Der Chef der Samariter-Einrichtungen in Geislingen, Uwe Glöckner, hatte bereits im Vorfeld des Aktionstages darauf hingewiesen, dass es nicht um den destruktiven Duktus "die Pflege liegt am Boden" gehe, sondern vielmehr um den Hinweis auf Gefahren, die dazu führen können. Die Kernforderungen der Diakonie sind deshalb bessere Rahmenbedingungen für würdevolle Pflege, gerechte Finanzierung, Entlastung der pflegenden Angehörigen und attraktive Ausbildung. Das alles kostet Geld, und die Pflege ist chronisch unterfinanziert. Mit dem Aktionstag, so wird immer wieder deutlich gemacht, soll eine öffentliche und politische Diskussion über die Pflege in Deutschland angestoßen werden.

Auf Postkarten hatten gestern Passanten die Gelegenheit, ihre Forderungen an die Politik in Bezug auf Pflege in kurzen Sätzen oder Schlagworten zu formulieren. Die Postkarten werden in großen Paketen gesammelt und dann an den Bundesgesundheitsminister Hermann Gröhe verschickt, der momentan in Berlin an einer Pflegereform arbeitet. Daran beteiligt sich auch die SPD-Bundestagsabgeordnete Heike Baehrens, die gestern vor dem Alten Rathaus anerkennende Worte dafür fand, dass die Pflegekräfte für ihre Interessen kämpfen und Flagge zeigen. Vermittelt werden müsse den Bürgern, warum Pflege so viel koste, sagte Baehrens, die zudem dafür plädiert, dass Heime und Einrichtungen Transparenz zeigen, sich für viele Gruppen und Besuchern öffnen, um einem verallgemeinerndem Vorwurf von schlechten Zuständen in den Einrichtungen vorzubeugen. In Berlin, so Heike Baehrens, wolle sie sich dafür stark machen, dass eine würdevolle Pflege bei den Reformplänen im Zentrum stehe.

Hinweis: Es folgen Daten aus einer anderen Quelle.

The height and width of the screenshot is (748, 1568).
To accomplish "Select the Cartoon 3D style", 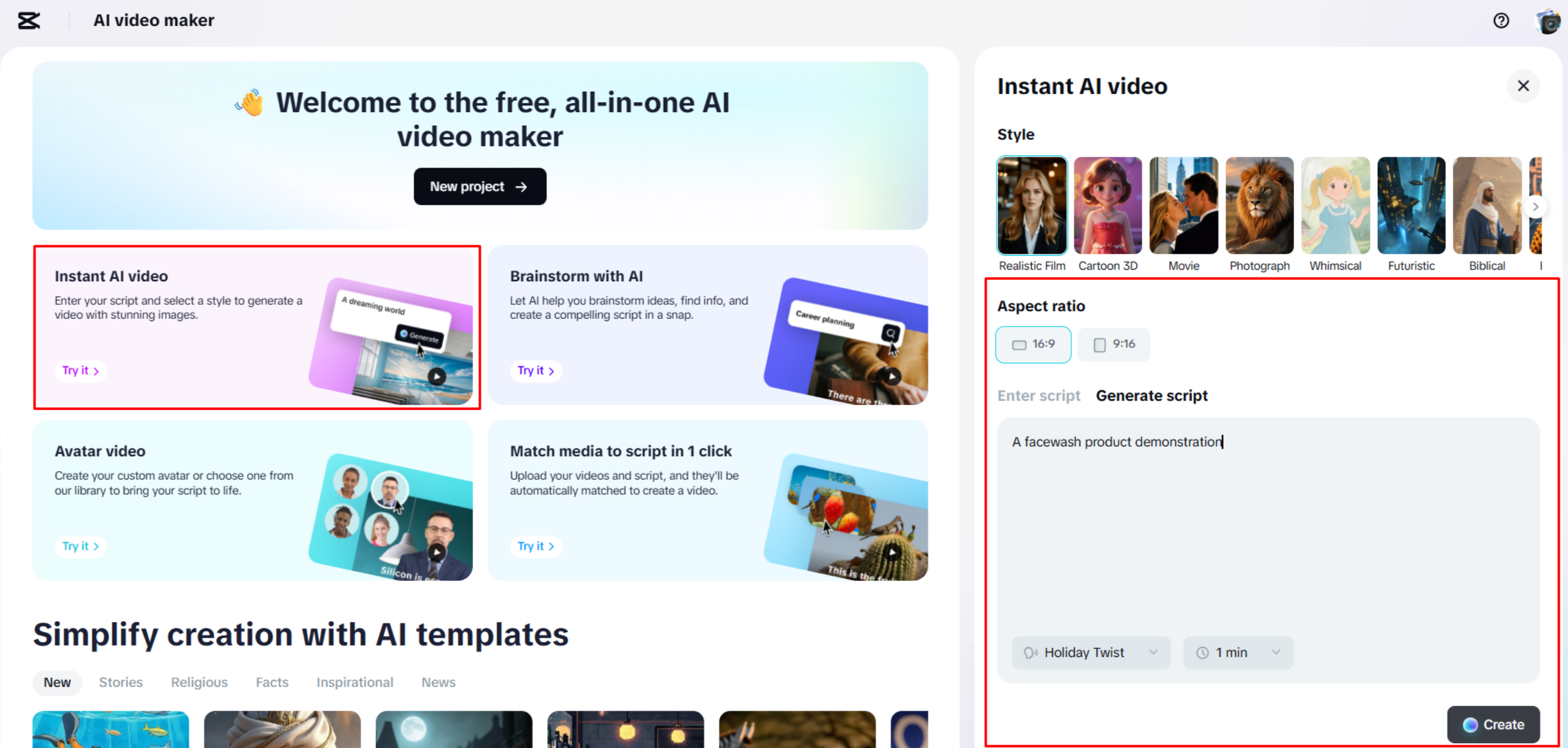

Auch der SPD-Landtagsabgeordnete Sascha Binder setzt sich für bessere Bedingungen in der Pflege ein und würdigte die Leistung der in der Pflege tätigen Menschen. Ihnen sprach er ausdrücklich Dank aus. Er verwies darauf, dass die Landesregierung ordnungspolitische Dinge bezüglich der Pflegeformen neu regeln wolle und zudem eine Enquete-Kommission eingesetzt habe, die sich in diesem Jahr intensiv mit dem Thema Pflege auseinandersetzen werde. Ihr gehören aus jeder Landtagsfraktion zwei Experten an.

Alt-Dekan Hermann Stahl erinnerte daran, dass es außerhalb der Tariftreue erhebliche Unterschiede bei der Bezahlung von Pflegekräften gebe - bis zu 15 Prozent -, die sich letztlich in den Kosten der Pflegeplätze niederschlage, und Pfarrer Dr. Karl-Heinz Drescher-Pfeiffer machte deutlich, dass Menschen im Pflegeberuf bei den Diakonieeinrichtungen natürlich von ihrer Arbeit auch leben können müssen.

Uwe Glöckner ergänzte in diesem Zusammenhang, dass die Diakonie-Einrichtungen zwar auf christlichen Werten basierten, aber selbstständige Wirtschaftsunternehmen seien, die natürlich ihre Leistungen erwirtschaften müssten und nicht von der Kirche finanziert würden.